« Il n’y avait pas de place pour eux à l’Hôtellerie » dit saint Luc.
Joseph a été rejeté de la Maison commune, qui est bondée, à cause des événements, de ce grand recensement ordonné par César Auguste. Il veille sur une femme enceinte, mais il n’a pas d’argent. Pas moyen de fléchir le Bourgmestre. Il faut trouver autre chose car le temps où sa femme devait enfanter est arrivé. Autre chose mais où ? Chez qui ?
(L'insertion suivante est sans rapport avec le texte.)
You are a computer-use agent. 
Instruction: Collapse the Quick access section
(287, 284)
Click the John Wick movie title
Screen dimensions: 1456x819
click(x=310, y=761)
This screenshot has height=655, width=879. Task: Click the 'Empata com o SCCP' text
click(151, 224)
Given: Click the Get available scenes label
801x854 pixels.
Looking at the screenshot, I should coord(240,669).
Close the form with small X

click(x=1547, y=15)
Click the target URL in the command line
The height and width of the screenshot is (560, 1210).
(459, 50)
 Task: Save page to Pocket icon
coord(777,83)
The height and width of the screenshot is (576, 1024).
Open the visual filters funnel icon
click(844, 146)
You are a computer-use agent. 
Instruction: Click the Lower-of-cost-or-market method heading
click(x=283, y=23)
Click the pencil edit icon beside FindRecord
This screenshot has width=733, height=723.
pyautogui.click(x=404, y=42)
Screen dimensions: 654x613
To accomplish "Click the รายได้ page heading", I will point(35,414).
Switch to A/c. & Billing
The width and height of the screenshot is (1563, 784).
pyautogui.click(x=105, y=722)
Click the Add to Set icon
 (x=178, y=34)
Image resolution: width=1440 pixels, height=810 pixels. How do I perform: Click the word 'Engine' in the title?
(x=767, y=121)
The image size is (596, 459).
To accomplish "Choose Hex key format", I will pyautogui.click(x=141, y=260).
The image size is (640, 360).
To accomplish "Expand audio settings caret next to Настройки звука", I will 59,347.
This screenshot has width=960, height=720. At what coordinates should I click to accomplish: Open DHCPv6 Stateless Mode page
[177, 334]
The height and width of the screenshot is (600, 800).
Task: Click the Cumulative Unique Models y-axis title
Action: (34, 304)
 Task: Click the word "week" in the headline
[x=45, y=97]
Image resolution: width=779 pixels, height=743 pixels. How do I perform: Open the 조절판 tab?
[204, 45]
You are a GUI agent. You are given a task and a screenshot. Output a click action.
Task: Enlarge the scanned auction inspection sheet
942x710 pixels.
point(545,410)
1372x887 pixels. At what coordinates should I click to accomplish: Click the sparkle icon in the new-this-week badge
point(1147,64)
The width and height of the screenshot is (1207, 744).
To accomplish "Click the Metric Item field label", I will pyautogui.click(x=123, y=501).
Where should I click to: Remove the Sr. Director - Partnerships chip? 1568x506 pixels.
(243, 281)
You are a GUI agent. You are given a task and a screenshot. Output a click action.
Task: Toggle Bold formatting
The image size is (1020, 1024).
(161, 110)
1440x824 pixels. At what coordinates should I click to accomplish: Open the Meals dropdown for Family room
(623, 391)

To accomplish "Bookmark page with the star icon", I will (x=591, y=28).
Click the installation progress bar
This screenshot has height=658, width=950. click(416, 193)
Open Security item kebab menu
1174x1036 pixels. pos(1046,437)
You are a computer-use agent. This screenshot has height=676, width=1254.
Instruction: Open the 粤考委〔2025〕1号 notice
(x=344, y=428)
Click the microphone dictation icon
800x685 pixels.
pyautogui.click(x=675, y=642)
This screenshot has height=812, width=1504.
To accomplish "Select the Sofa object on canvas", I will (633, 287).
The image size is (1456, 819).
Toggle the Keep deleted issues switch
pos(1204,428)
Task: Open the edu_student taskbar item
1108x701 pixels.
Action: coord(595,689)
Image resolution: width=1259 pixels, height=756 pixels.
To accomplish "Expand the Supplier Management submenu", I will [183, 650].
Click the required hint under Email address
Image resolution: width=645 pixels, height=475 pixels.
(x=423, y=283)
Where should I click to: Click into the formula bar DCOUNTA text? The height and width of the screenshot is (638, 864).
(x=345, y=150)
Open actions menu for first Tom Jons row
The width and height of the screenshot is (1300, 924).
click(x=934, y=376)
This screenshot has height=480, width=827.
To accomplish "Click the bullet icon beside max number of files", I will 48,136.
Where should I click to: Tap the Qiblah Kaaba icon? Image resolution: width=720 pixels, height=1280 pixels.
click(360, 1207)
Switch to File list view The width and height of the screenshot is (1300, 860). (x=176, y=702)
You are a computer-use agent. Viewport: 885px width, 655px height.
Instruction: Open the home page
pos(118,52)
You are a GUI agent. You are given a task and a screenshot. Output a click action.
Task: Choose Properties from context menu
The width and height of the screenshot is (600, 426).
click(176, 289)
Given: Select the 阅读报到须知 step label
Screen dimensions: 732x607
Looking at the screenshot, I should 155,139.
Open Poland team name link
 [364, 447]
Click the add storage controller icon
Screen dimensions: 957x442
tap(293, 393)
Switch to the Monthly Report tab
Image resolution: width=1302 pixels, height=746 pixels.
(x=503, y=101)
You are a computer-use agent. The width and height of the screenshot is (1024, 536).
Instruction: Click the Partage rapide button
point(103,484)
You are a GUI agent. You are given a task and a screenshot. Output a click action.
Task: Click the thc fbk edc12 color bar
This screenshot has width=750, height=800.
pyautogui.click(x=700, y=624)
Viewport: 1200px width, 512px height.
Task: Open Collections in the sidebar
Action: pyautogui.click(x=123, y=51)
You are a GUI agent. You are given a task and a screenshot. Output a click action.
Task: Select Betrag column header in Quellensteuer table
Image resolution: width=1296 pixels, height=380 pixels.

Par sa lointaine ascendance davidique, il est originaire de Bethléhem. Mais aujourd’hui il ne connaît plus personne ici. Avec ses frères, avec ses cousins, il vit à 100 kilomètres de là, à Nazareth, ce village de gens pieux, isolé dans la Galilée des nations ; il fait partie de ces gens qui ne font qu’attendre le Messie et dont la piété n’a pas très bonne réputation : « De Nazareth, que peut-il sortir de bon ? ». L’hôtelier, le bourgmestre ne l’ont pas regardé. Ce sont des judéens. Et lui… Son accent le trahit, ce n’est qu’un Galiléen…
Où aller ? Le soleil est en train de se coucher. Il s’est levé, il a redressé la tête, il est reparti dans la campagne, avec Marie toujours, Marie qui devrait être pleine d’appréhension, mais qui ne dit rien et sourit, Marie qui, en cet instant, ne sait que sourire car bientôt, car très vite, elle va voir Celui que Dieu lui-même lui a donné.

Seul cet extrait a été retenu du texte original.